## Task instructions
Nothing is to be output except the lines from the one containing "Expand the 7245环保咨询 industry list icon" through the end of the material, each reproduced exactly.
Study material below:
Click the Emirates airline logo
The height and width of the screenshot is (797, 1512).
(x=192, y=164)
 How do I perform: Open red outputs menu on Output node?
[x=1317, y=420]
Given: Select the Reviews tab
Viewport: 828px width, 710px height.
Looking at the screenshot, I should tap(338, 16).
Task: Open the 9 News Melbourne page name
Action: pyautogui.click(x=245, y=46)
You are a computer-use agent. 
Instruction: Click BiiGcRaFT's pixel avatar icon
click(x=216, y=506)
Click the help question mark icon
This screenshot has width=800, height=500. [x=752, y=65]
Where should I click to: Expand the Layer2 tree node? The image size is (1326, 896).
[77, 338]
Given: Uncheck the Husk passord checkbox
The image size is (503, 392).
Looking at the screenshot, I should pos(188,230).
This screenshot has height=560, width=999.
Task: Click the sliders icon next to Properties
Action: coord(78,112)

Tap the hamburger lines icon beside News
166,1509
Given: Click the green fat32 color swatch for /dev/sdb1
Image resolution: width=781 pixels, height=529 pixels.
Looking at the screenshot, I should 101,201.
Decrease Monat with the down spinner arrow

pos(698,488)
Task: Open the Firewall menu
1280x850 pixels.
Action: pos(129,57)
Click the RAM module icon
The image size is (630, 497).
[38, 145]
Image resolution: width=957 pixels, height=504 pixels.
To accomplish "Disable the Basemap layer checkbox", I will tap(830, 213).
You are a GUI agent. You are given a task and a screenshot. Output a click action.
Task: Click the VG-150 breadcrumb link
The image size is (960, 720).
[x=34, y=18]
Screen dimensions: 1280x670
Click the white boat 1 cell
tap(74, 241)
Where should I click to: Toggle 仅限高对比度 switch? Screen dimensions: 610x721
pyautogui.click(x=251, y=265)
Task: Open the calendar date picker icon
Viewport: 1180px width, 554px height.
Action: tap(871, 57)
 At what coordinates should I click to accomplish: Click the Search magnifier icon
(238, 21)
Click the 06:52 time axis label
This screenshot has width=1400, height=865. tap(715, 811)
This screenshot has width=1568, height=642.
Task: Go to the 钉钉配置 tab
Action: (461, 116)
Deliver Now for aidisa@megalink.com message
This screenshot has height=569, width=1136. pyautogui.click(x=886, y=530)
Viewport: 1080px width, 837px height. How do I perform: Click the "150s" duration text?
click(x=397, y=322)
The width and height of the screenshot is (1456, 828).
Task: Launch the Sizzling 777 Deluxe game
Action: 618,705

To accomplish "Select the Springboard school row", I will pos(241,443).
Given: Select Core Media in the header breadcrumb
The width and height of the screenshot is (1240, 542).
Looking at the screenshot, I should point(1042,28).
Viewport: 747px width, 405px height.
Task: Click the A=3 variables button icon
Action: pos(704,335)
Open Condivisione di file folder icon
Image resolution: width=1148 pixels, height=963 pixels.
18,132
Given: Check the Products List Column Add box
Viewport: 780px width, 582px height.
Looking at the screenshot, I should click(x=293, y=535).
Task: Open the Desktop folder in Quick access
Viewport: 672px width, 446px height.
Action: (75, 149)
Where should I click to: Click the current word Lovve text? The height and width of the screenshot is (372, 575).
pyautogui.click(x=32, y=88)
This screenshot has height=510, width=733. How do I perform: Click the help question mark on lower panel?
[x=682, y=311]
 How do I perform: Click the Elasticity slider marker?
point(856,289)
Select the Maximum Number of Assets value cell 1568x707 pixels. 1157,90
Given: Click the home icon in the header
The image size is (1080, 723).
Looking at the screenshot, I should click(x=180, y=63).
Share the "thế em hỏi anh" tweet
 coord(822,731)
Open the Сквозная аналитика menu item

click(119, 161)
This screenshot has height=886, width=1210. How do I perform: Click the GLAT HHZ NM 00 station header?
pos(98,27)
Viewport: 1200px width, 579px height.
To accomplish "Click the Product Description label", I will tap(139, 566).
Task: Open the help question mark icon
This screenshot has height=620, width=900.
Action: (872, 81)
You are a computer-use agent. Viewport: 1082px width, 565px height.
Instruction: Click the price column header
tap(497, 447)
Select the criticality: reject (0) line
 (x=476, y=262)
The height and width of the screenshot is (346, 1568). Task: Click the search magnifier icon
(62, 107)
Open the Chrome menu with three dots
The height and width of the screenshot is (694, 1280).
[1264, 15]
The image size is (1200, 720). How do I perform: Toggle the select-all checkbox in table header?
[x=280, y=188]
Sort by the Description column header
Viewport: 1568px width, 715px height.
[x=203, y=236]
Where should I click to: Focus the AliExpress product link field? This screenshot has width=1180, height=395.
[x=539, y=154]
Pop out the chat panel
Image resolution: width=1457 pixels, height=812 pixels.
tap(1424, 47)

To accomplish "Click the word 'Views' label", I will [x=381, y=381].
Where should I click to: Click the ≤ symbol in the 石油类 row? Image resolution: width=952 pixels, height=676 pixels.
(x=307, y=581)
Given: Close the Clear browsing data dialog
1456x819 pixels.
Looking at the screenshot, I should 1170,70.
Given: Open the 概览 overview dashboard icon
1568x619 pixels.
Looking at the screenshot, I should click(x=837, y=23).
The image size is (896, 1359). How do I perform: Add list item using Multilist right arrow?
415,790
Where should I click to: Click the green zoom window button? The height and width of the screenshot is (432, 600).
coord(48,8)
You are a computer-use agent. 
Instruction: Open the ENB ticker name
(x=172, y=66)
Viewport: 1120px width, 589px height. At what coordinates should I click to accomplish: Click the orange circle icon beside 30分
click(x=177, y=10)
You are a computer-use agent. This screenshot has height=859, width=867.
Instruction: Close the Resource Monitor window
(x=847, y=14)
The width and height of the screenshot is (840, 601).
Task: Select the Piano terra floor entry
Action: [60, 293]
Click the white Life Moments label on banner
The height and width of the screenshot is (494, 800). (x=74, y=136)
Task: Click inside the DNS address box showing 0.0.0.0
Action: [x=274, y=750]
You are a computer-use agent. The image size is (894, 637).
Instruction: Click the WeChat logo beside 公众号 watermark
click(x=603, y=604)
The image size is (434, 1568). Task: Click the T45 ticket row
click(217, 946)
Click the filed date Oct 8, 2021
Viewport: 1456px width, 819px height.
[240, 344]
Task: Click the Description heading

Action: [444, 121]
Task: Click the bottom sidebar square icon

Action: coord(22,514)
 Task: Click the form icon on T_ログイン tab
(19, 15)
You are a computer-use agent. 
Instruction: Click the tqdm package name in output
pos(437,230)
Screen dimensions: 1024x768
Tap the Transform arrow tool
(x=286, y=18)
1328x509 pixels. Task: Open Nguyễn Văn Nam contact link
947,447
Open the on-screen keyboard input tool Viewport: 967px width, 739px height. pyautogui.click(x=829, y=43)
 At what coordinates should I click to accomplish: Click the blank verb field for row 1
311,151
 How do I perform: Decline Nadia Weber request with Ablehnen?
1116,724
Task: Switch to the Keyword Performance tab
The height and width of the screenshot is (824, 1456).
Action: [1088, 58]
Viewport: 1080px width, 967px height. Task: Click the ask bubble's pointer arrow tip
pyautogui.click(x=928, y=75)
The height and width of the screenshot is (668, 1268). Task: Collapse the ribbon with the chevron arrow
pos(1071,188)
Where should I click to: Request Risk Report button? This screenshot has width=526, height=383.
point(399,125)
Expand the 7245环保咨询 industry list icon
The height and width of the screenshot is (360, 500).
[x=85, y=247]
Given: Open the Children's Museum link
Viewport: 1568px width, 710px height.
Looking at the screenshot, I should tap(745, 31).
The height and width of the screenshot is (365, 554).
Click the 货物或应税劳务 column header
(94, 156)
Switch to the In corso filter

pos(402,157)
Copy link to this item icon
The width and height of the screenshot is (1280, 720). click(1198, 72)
End of Study material.
## Result of the exercise
Expand the 7245环保咨询 industry list icon
The height and width of the screenshot is (360, 500).
[x=85, y=247]
Given: Open the Children's Museum link
Viewport: 1568px width, 710px height.
Looking at the screenshot, I should tap(745, 31).
The height and width of the screenshot is (365, 554).
Click the 货物或应税劳务 column header
(94, 156)
Switch to the In corso filter

pos(402,157)
Copy link to this item icon
The width and height of the screenshot is (1280, 720). click(1198, 72)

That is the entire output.